OBJECTIVE – In the message below about early filesystems, which system is generally considered to have had the first full-blown hierarchical filesystem?

EXCERPT PROVIDED –
# # # # #

Re: How does Pi get its t

-=> Ahem A Rivet's Shot wrote to Dr. What <=-

AAS> I'd like to see details - the CP/M-86 filesystem on the ACT AAS> Sirius I used didn't have one.

I'm trying to see if I can find that information, but I'm coming up empty. Maybe I'm thinking about DRI's offerings much later (like DR DOS).

AAS> IIRC they came into MS-DOS along with hard disc support in AAS> 2.0.

I ran into that while restoring a Sperry portable PC. I found the original DOS for it and used that for the CF card "hard drive". Setting that up was "interesting" in DOS 2.x to say the least.

AAS> Heirarchial filesystems go back a *long* way, there are papers AAS> from the late 1950s but Multics is generally considered to have had the AAS> first full blown version.

Oh, ya. Even systems like IBM MVS supported something like that. So the idea wasn't new.

# # # # #

(Items from a data source)

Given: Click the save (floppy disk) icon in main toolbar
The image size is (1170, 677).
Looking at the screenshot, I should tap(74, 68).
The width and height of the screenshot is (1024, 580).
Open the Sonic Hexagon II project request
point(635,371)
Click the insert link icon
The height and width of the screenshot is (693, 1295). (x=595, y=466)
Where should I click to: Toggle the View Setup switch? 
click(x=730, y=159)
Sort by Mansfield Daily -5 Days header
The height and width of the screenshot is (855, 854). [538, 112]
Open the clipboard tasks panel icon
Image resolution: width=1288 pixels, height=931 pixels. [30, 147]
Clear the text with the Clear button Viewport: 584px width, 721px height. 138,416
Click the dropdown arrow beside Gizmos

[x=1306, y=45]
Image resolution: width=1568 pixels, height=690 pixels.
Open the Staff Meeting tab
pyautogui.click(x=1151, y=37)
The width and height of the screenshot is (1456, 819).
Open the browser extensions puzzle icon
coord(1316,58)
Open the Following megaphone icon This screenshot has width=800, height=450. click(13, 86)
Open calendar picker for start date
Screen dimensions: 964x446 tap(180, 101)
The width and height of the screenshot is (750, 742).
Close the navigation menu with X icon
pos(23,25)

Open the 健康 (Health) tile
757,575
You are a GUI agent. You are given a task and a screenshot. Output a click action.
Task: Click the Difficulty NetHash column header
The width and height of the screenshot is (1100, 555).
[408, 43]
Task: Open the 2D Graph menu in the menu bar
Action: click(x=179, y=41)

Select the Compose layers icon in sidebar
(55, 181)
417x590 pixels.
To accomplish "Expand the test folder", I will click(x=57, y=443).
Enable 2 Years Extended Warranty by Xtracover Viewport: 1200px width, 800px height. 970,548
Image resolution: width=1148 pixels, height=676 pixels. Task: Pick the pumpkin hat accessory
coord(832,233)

# # # # #

ANSWER TO THIS PROBLEM – Multics